Analisis terhadap isi materi kitab washoya
al-abaa’ lil abnaa’
Nasihat-nasihat dalam kitab washoya
diposisikan sama sebagaimana wasiat orang tua kepada anaknya. Hal ini bisa kita lihat dari nama
kitabnya, yakni, washoya al-abaa’ lil abnaa’. Yang demikian adalah
sebagai sebuah peringatan bahwa ini adalah nasehat yang harus dilaksanakan, tidak
sekedar berfungsi sebagai pengetahuan,
karena nasehat-nasehat ini merupakan bekal yang dibutuhkan oleh setiap orang dalam menjalani kehidupannya. Sebagaimana kita tahu, wasiat
adalah amanat yang harus dilaksanakan oleh orang yang mendapat wasiat ketika pewasiat meninggal. Jadi,
nasihat ini disampaikan ibarat sang guru adalah orang yang tidak bisa
selamanya mendampingi muridnya, murid itu pula yang selanjutnya akan
menjalankan amanah tersebut dengan pengawasan utama dirinya sendiri. Pada
titik ini beliau menguraikan tentang begitu urgennya peran guru. Selain
sebagai pendidik, guru juga sebagai pembina
rohani.[7]
Guru mempunyai peranan yang amat
luas, baik di sekolah, keluarga, dan dalam masyarakat. Dalam hubungannya dengan aktifitas pengajaran
dan administrasi pendidikan, lebih jauh
guru berperan sebagai, pengambil inisiatif, pengarah, penilai aktifitas pengajaran dan pendidikan, wakil
masyarakat di sekolah, penegak disiplin, pelaksana administrasi, pemimpin
generasi muda, penerjemah kepada masyarakat atau guru berperan untuk menyampaikan berbagai kemajuan ilmu pengetahuan
dan teknologi kepada masyarakat.[8]
Sesuai dengan
komitmennya, yakni dengan mengacu pada nama kitab (wasiat orang tua kepada
anaknya), serta lebih dalam beliau menjelaskan, kitab ini diperuntukkan bagi
pelajar pemula, maka menurut penulis, syaikh muhammad syakir telah menjalankan
komitmennya. Hal itu bisa dilihat pada penggunaan bahasanya yang sangat
ringan dan konsep keterikatan guru dan muridnya.
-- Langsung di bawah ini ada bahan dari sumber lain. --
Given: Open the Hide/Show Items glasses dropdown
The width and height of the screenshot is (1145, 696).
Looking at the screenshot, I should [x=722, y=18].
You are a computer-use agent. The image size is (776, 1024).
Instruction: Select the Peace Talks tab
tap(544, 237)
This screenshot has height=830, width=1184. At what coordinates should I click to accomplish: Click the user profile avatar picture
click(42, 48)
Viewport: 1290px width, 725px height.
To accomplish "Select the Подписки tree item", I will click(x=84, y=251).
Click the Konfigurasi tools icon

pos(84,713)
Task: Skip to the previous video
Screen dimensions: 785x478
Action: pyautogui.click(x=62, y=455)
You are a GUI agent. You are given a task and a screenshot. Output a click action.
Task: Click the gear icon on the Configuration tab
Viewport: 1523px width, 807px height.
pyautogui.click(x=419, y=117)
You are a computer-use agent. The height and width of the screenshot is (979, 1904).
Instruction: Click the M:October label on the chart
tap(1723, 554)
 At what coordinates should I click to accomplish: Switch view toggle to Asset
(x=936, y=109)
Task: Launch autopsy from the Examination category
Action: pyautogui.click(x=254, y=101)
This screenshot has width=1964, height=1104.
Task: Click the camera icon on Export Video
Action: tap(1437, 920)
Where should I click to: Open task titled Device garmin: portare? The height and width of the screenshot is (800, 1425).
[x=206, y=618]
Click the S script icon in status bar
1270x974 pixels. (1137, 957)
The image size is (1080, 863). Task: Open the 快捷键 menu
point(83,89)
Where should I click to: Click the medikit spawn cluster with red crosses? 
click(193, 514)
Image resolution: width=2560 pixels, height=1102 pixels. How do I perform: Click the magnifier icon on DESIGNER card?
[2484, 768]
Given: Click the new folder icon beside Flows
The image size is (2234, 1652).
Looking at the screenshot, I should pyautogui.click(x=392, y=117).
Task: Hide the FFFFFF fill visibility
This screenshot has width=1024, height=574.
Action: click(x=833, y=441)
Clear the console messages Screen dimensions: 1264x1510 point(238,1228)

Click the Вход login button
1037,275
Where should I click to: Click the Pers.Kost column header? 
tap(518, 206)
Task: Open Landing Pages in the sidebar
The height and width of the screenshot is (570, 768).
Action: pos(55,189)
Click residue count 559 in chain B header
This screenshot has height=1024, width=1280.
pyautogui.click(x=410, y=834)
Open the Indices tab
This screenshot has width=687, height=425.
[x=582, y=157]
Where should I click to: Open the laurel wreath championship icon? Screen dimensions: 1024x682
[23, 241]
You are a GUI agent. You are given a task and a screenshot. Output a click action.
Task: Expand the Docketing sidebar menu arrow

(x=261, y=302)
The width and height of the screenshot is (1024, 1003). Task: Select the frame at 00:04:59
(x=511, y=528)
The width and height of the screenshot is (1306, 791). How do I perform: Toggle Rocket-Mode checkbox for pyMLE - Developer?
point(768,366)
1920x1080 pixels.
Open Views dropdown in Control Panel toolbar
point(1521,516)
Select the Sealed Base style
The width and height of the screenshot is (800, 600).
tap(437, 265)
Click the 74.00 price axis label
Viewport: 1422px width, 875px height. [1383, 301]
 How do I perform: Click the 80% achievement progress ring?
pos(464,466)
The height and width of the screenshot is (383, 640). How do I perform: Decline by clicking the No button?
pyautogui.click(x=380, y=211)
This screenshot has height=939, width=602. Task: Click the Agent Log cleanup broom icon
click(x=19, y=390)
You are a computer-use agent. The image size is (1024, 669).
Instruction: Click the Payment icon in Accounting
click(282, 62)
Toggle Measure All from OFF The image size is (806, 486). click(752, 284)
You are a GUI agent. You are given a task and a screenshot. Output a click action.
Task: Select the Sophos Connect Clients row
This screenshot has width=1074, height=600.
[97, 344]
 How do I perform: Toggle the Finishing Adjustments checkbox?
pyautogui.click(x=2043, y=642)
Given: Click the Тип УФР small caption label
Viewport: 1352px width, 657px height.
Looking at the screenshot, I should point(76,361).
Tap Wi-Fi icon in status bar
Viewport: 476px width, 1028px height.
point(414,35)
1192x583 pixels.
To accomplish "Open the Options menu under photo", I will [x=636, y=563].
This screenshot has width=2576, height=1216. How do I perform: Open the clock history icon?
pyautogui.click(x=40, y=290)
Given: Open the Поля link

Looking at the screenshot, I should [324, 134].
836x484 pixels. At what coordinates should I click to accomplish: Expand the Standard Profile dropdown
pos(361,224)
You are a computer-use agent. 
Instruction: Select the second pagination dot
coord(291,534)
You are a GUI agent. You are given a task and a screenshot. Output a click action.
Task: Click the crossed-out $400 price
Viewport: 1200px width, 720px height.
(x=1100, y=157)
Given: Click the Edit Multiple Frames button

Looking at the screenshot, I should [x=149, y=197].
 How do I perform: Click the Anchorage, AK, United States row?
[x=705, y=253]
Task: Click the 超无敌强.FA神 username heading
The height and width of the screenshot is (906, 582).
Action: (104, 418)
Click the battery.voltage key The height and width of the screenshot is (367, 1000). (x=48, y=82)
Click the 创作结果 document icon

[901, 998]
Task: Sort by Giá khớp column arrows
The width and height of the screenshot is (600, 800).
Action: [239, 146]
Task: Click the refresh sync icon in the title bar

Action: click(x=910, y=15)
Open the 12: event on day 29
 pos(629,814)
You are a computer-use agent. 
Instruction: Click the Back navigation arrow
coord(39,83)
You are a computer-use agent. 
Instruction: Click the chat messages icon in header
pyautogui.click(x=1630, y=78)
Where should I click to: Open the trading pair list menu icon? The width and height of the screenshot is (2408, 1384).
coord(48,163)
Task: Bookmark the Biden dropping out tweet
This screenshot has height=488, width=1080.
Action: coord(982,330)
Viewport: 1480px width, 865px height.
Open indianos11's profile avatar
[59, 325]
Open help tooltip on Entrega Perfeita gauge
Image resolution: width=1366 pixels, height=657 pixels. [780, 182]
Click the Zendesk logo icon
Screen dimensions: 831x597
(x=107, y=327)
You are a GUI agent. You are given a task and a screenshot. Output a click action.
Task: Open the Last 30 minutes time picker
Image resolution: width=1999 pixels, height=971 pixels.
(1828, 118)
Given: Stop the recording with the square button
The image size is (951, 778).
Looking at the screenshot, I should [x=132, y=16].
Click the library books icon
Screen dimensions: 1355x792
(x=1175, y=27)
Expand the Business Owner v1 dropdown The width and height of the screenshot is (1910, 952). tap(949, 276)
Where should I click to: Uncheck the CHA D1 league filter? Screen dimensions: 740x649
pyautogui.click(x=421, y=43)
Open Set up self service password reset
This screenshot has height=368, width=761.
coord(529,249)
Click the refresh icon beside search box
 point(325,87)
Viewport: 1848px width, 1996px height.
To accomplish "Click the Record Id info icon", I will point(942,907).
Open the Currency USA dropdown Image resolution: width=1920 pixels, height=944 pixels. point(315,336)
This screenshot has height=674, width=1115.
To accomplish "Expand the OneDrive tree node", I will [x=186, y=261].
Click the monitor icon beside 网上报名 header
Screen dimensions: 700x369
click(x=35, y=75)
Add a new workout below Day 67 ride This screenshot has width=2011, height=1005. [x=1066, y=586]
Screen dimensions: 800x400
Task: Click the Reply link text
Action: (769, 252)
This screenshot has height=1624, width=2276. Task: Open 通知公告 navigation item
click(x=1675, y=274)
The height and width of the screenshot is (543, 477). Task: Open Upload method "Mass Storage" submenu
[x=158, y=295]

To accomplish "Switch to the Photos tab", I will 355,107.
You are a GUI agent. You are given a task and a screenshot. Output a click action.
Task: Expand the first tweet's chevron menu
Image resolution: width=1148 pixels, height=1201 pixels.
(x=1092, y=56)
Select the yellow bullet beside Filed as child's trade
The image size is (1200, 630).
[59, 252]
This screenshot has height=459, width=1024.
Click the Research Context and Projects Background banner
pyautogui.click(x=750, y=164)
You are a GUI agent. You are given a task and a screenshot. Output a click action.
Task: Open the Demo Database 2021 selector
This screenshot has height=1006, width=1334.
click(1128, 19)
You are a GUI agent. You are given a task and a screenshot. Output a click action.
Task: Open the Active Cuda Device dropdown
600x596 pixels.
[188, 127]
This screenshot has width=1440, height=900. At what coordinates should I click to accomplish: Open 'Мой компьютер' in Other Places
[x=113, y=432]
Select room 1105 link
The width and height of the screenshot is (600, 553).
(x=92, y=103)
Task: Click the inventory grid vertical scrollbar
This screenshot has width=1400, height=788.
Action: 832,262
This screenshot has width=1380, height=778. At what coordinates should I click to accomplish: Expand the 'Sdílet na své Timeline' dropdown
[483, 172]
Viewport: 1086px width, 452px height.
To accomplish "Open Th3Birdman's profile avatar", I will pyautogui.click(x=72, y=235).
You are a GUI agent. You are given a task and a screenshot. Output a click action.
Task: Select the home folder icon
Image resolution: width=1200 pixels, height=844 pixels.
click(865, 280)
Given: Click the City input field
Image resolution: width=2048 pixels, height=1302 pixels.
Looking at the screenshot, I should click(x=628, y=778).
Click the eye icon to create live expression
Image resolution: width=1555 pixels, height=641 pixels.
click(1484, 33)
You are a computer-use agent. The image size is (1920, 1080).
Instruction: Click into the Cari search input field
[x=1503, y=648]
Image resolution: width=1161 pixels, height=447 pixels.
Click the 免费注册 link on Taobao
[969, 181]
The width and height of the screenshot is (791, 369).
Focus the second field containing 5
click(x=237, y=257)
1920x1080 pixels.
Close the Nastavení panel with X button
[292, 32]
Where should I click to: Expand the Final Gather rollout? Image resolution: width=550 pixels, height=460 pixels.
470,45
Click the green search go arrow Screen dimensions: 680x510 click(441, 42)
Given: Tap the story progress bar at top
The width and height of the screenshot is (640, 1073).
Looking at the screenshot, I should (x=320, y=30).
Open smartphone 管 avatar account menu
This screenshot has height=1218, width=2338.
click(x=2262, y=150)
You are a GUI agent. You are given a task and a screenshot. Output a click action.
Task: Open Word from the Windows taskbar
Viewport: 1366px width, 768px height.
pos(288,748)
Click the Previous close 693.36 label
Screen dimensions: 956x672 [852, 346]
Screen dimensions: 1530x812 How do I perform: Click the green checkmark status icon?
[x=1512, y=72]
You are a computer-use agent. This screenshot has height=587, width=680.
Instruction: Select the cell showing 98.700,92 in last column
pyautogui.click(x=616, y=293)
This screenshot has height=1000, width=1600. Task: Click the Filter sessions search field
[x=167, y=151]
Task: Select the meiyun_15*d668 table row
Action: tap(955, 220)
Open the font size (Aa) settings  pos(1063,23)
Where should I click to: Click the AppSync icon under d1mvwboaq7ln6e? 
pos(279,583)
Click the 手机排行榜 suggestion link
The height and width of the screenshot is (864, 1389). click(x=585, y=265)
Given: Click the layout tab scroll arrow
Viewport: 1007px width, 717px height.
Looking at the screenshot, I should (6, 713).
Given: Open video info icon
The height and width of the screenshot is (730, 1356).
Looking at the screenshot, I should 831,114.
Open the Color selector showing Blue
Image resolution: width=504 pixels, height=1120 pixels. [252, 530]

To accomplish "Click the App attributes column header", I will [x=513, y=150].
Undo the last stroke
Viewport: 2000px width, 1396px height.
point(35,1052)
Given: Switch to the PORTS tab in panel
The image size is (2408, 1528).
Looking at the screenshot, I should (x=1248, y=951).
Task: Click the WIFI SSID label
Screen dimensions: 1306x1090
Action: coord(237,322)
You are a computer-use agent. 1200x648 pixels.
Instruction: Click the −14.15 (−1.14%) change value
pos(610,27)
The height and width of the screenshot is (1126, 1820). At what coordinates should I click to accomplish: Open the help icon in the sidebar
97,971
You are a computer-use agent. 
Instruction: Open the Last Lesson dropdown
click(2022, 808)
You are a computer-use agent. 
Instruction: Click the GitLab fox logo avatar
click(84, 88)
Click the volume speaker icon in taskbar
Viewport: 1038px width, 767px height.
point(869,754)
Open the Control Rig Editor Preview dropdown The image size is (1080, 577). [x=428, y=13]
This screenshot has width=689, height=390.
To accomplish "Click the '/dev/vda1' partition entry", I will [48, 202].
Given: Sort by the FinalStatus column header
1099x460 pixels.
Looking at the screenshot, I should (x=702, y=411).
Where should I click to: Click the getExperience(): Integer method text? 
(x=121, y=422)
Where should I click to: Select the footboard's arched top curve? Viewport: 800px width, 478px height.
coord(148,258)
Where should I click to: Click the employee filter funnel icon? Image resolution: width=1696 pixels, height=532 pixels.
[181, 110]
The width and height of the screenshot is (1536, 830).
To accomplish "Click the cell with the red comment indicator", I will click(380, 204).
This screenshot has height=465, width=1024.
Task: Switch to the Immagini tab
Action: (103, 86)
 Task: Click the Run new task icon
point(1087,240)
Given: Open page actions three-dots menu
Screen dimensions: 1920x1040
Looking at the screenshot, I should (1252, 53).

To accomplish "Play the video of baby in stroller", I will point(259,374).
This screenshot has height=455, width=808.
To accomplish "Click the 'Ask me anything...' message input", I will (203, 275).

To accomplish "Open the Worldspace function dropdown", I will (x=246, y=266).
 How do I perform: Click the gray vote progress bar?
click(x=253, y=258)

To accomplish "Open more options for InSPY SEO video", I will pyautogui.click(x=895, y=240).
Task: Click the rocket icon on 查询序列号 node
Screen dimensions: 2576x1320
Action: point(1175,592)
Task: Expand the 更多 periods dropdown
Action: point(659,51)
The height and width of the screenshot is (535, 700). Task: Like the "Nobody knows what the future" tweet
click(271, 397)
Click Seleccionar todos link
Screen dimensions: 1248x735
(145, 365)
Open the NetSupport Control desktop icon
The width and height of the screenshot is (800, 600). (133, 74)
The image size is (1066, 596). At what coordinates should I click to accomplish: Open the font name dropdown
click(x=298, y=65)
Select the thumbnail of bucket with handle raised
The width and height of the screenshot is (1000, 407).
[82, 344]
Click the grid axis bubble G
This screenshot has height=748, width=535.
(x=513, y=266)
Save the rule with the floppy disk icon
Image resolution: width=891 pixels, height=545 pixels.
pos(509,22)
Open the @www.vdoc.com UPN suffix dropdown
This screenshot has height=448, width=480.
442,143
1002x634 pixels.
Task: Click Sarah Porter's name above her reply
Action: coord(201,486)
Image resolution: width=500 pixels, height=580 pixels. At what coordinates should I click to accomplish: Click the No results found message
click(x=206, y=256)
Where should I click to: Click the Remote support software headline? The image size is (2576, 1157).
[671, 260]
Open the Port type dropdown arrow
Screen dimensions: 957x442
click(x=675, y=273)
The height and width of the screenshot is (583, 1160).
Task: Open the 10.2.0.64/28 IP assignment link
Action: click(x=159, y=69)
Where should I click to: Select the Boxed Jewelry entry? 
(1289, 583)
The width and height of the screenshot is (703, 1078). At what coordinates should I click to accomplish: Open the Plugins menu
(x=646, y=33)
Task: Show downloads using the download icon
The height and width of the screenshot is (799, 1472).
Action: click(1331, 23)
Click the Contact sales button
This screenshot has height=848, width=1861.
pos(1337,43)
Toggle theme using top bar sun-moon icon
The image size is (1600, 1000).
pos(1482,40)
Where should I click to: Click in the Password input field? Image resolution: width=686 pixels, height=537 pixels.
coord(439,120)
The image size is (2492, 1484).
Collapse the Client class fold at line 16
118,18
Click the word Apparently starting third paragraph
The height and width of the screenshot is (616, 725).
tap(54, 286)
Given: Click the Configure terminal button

Dengan beberapa metode penyampaiannya beliau tidak serta
merta membiarkan peserta didik belajar
secara mandiri layaknya orang dewasa yang belajar. Begitu juga secara materi, analisis terhadap relevansi tersebut
jika kita menggunakan analisis swot adalah sebagai berikut:
1.
Kekuatan pendukung: tersedianya
kebijakan makro
Yaitu upaya mengatasi kemerosotan moral dan budi pekerti dapat dilakukan atas dasar adanya
kekuatan yang mendukung, seperti telah dituangkan dalam perundang-undangan dan sistem pendidikan nasional serta komitmen masyarakat dalam
berbagai lapisan terhadap etika bermasyarakat, berbangsa dan bernegara.
2.
Kelemahan implementasi: krisis
multidimensional
Beberapa kelemahan tersebut adalah: pertama, pada tataran pemerintah baru sebatas membuat
peraturan, implementasinya masih sangat minim. Kedua, teladan para birokrat dan tokoh
masyarakat. Dengan sangat vulgar mereka mempertontonkan korupsi, kekerasan dan
perbuatanperbuatan tercela lainnya di hadapan publik. Salah satu problem pendidikan akhlak saat ini adalah
krisis keteladanan, baik dari pihak pemerintah, masyarakat (tokoh-tokohnya), guru, bahkan orang tua. Padahal dakwah yang lebih
efektif mengena pada audien adalah dengan uswah hasanah bukan sekedar mau’idhoh
hasanah, karena realitas perbuatan itu jauh lebih mengena. Maka, harus diakui saat kini kita butuh pendidikan yang mengikut sertakan keteladanan dari semua
pihak. Seperti salah satu metode dalam kitab washoya yang juga menggunakan metode keteladanan.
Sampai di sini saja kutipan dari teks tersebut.